(PROBLEM TO WORK ON)
Copy the items below verbatim, from the line with "1357x546 pixels. Task: Click" to the line with "Looking at the screenshot, I should pos(1500,234).", and include both of those lines.

(TASK INPUTS)
_ _ _ _ _ _ _
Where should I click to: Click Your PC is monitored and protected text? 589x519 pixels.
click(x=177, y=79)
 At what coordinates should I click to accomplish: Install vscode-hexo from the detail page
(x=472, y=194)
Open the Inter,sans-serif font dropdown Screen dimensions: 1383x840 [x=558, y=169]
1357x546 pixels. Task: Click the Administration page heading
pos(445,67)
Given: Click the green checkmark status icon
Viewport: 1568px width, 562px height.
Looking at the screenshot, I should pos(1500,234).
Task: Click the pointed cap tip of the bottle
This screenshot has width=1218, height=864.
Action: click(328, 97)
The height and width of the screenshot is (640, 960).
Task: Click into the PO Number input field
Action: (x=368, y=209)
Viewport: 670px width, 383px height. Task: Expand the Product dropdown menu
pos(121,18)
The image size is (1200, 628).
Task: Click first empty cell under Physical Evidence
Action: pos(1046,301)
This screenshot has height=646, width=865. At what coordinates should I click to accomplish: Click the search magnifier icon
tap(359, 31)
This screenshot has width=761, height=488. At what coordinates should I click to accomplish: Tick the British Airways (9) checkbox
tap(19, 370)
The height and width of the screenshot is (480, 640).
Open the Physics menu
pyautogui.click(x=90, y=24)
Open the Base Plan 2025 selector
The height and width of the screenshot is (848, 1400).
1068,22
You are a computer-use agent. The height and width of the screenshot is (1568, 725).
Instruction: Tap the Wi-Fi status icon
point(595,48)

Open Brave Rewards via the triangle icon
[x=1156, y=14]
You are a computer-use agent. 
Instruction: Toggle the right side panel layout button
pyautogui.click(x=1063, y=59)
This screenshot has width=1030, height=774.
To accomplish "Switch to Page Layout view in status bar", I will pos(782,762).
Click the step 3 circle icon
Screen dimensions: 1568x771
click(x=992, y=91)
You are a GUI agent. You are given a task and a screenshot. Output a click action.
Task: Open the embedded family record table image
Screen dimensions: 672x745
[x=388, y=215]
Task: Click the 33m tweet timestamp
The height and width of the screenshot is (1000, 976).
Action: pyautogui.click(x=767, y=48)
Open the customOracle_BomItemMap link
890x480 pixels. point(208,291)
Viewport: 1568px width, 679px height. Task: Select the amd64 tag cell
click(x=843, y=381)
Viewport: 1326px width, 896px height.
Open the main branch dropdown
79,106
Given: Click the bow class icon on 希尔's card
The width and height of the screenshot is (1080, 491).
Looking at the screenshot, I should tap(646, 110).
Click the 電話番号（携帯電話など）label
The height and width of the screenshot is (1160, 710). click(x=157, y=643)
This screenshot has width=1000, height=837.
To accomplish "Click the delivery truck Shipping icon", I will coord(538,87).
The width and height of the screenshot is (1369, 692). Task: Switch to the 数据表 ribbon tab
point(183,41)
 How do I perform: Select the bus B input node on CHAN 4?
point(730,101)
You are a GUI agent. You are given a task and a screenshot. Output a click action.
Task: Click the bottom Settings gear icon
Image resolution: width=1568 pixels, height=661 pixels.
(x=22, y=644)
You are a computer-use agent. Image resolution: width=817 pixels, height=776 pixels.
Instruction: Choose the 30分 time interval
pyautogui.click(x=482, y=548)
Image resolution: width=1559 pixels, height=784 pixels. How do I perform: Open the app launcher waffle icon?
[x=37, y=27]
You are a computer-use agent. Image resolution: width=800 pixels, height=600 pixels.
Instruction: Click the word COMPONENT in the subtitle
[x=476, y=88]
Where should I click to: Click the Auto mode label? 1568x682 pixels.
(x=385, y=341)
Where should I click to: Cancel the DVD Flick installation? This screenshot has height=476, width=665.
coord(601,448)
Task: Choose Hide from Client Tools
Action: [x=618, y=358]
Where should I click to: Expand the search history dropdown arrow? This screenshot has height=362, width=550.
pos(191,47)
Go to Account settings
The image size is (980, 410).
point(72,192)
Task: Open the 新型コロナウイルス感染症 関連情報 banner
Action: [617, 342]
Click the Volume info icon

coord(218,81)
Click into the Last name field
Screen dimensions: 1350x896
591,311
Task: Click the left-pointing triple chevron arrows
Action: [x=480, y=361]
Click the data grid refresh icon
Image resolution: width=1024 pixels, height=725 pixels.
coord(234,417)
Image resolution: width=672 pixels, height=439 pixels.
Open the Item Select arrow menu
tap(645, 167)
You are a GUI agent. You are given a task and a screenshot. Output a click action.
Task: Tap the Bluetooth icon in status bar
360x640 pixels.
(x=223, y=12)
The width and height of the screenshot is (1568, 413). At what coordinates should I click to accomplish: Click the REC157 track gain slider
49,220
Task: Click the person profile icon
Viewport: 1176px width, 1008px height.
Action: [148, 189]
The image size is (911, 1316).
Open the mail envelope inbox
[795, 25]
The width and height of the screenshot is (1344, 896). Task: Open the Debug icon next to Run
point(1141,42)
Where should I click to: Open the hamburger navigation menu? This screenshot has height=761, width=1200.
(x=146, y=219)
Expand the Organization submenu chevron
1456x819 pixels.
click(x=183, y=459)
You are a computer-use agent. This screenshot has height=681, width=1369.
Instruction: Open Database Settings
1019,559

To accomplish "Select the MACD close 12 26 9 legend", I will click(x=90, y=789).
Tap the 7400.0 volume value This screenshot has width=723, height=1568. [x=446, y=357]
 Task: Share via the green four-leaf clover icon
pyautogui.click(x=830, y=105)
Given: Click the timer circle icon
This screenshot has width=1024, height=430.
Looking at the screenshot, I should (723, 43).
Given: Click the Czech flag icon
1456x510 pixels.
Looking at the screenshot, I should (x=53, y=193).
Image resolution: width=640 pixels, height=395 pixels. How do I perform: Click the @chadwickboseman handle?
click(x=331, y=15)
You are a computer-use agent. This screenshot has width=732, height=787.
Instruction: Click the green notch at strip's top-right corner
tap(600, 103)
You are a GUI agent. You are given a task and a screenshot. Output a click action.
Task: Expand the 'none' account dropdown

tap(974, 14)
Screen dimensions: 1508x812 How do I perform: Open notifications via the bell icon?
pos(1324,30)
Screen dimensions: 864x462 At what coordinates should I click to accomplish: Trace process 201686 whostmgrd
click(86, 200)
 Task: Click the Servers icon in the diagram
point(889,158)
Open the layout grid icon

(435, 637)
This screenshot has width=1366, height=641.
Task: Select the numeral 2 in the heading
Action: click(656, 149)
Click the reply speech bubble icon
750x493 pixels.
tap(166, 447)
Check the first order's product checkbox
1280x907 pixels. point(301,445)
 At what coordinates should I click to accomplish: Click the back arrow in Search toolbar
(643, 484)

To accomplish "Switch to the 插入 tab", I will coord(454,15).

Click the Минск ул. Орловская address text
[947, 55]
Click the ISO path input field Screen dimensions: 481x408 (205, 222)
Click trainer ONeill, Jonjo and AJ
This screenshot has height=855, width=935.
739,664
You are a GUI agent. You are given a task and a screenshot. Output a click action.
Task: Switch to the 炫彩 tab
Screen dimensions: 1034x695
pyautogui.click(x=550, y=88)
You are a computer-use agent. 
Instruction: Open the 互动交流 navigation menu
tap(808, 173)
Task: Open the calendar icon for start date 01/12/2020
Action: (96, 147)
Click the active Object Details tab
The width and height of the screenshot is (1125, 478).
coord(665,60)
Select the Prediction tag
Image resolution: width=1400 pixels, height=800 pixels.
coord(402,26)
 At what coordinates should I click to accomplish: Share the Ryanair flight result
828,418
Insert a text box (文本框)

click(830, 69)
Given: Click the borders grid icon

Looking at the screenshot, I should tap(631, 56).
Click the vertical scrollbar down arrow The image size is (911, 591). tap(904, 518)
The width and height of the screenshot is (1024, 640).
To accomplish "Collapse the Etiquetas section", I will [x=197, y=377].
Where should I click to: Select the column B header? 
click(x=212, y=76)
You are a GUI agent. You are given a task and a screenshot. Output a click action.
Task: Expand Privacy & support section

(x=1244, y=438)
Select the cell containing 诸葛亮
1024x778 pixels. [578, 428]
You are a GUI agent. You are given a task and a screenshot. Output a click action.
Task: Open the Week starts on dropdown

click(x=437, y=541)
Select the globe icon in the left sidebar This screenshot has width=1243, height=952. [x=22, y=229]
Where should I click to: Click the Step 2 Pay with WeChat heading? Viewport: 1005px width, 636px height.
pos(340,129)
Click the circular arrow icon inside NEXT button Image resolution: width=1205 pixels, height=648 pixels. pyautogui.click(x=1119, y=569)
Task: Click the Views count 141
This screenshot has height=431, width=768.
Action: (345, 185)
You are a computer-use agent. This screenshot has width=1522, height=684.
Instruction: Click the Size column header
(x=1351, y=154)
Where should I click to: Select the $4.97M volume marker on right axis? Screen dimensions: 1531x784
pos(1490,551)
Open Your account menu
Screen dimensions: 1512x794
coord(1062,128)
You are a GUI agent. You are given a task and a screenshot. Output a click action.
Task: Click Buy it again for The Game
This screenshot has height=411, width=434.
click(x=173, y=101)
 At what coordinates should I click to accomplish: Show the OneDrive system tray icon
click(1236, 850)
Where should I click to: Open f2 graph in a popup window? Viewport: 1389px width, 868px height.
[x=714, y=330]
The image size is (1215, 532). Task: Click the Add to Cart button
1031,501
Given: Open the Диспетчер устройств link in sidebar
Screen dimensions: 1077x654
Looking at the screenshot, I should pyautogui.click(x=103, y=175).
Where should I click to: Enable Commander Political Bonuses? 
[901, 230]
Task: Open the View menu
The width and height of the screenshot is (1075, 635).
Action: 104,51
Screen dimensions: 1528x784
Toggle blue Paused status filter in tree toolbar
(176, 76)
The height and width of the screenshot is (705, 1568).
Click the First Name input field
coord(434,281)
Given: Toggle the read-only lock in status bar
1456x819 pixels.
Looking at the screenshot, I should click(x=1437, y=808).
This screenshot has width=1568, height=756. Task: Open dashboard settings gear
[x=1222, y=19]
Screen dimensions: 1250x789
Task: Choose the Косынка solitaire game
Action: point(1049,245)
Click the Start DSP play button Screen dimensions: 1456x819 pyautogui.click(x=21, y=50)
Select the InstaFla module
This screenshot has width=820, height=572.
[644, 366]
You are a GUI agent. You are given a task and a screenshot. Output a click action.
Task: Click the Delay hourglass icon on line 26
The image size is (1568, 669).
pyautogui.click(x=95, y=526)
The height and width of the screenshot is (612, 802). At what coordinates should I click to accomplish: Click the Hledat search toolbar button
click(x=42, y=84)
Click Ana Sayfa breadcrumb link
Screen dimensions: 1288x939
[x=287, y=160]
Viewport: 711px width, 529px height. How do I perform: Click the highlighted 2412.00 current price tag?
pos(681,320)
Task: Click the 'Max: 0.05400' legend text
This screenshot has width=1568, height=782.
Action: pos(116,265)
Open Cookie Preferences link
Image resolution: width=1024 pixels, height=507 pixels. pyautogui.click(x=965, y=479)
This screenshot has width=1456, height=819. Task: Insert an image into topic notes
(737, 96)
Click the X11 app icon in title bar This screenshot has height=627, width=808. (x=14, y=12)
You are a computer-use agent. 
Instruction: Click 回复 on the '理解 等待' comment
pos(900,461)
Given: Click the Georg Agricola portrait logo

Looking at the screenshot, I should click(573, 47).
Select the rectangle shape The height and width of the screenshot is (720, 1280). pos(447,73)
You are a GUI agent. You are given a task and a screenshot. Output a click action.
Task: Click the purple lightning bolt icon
_ _ _ _ _ _ _
(RESPONSE FOR THIS EXERCISE)
1357x546 pixels. Task: Click the Administration page heading
pos(445,67)
Given: Click the green checkmark status icon
Viewport: 1568px width, 562px height.
Looking at the screenshot, I should pos(1500,234).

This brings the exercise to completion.